No início, a rede era pequena. Dominava a pesca à linha ou ao corrido nos mails que nos inundavam a caixa com carradas de powerpoints e fotografias de tudo e mais alguma coisa.
Quase em simultâneo encetámos a descoberta do caminho digital para as mensagens de telemóvel, com figurinhas engendradas nos símbolos do teclado e textos de correntes morais que incitavam à partilha.
Eis senão quando aparece a primeira rede verdadeiramente social, o Hi5. Foi assim uma espécie de arte da xávega, limitada ao tamanho da rede, à profundidade e às ferramentas. O cardume arrumava-se por potências de 5, num esquema espiral, onde o nome contava pouco numa competição com o avatar mais apelativo e destravado.
Já o século tinha deixado a idade da lactância, apareceu o Facebook. A rede era de malha larga e o cardume desenvolveu uma variante da palavra amizade. A fotografia passou a ser obrigatória para se reconhecerem os amigos e as amigas. Mesmo que não se falem na rua ou no bairro, nesta rede todos partilham a retenida e o cerco cresce à conta das sugestões do algoritmo.
Já o oceano da comunicação se começava a compor de cardumes variados, alguns dos quais desconhecidos, apareceu o Twitter, uma rede mais larga e robusta para cardumes mais sofisticados e opinativos. Juntou peixes pequenos com peixes grandes. A hierarquia da cadeia alimentar ditou o elitismo de uns e a exacerbação no discurso de outros. Instalou-se um progressivo caos nas espécies.
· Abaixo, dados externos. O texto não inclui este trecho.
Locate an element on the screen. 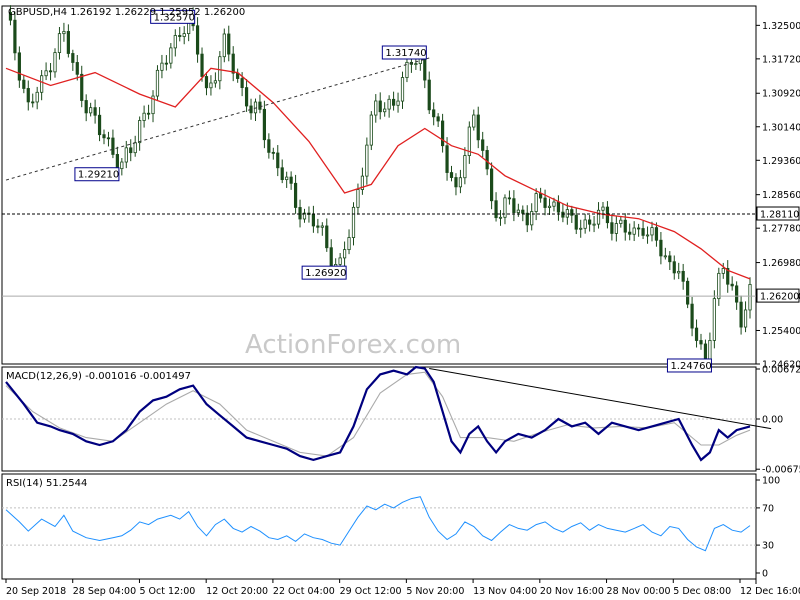 This screenshot has height=600, width=800. price-tick-label: 1.31720 is located at coordinates (781, 60).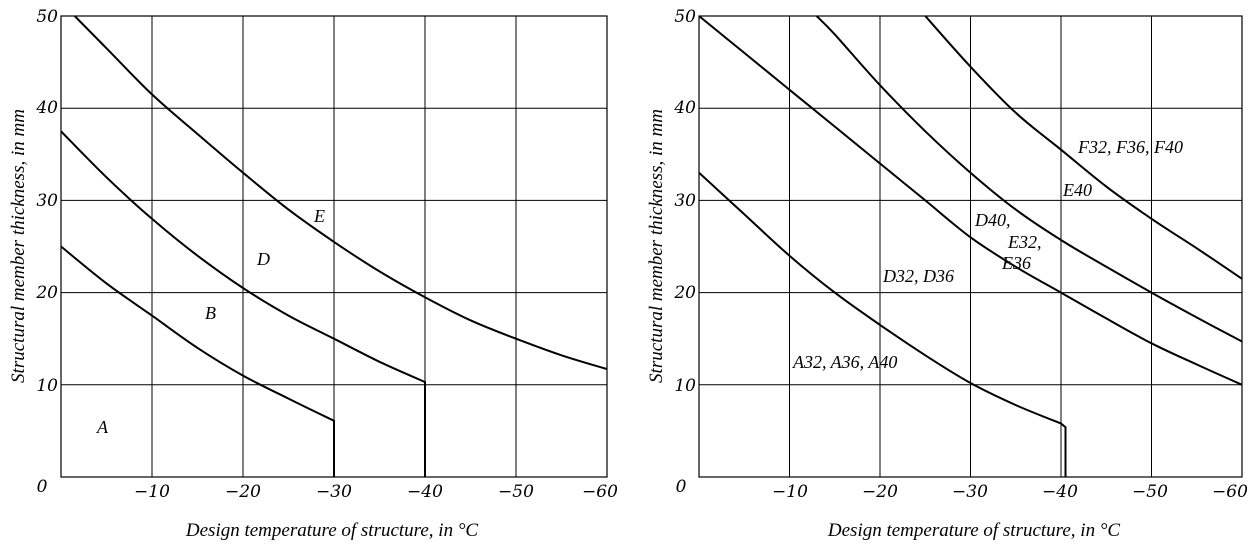 Image resolution: width=1259 pixels, height=548 pixels. Describe the element at coordinates (46, 293) in the screenshot. I see `left-y-tick-label: 20` at that location.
O Instagram forneceu aos cardumes o espelho para se mirarem. Desde as mais rotineiras atividades como comer ou dormir às mais esquisitas ou mirabolantes aventuras, o cardume deixou-se apanhar pelos cliques das redes de emalhar. muito finas e transparentes, para dar a conhecer o seu modo de vida.
Os cardumes mais aventureiros e apreciadores de iscos elaborados encontraram no Tinder a rede apropriada para a continuação da espécie. A comunicação entrou no campo da relação íntima onde só importa o que é visível aos olhos. Valorizou-se o brilho da escama, o vermelho da guelra, a cor da barbatana, seja peitoral ou caudal.
Atualmente, e fazendo jus às preocupações com o meio ambiente e aos gritos de "Salvem o Planeta!", proclamou-se a biodiversidade e a rede afrouxou os seus nós, flexibilizou a malha e espraiou-se para as margens secas e arborizadas, permitindo a miragem da fusão do meio aquático com o terrestre. É a época da rede Mastodont. Libertária, sem bóias nem chumbos, oferece ao cardume a escolha de navegar ao sabor da maré e do vento.
Certamente outras se redes se seguirão, a menos que os cardumes desistam de comunicar e se enfiem em cavernas silenciosas.